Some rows
______________________________
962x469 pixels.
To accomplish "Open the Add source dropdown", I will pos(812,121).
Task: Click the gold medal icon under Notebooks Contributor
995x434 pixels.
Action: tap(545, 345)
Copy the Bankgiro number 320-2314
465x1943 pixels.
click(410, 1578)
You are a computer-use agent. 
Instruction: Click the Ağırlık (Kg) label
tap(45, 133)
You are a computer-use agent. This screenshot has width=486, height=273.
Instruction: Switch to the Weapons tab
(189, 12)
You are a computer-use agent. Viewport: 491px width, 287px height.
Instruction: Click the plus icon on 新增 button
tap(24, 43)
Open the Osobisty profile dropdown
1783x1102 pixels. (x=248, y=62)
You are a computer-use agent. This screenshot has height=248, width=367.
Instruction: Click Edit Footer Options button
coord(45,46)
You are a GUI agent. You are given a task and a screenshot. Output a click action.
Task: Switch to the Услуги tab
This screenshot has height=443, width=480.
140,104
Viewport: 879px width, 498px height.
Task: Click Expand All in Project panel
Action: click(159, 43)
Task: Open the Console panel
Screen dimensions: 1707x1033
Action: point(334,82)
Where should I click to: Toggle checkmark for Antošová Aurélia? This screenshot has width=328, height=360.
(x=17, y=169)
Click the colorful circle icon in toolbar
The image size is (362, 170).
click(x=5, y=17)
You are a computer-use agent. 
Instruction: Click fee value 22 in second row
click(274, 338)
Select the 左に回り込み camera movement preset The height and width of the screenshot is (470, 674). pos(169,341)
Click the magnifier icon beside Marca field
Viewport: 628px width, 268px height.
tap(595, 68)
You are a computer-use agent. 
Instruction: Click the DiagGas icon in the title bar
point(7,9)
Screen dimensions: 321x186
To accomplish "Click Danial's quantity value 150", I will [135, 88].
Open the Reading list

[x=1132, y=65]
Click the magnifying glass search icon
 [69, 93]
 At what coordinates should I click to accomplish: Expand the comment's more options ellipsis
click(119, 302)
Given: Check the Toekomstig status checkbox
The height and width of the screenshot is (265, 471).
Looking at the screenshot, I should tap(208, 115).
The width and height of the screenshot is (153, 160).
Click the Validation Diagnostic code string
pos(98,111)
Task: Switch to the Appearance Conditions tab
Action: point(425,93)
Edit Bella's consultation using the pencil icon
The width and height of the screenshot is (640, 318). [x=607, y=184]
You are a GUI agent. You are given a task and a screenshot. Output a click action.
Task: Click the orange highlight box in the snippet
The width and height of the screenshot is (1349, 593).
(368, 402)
______________________________
AIM
Copy out the rows word for word, from the one containing "Edit Bella's consultation" through the end of the rows.

OUTPUT FOR THIS EXERCISE
Edit Bella's consultation using the pencil icon
The width and height of the screenshot is (640, 318). [x=607, y=184]
You are a GUI agent. You are given a task and a screenshot. Output a click action.
Task: Click the orange highlight box in the snippet
The width and height of the screenshot is (1349, 593).
(368, 402)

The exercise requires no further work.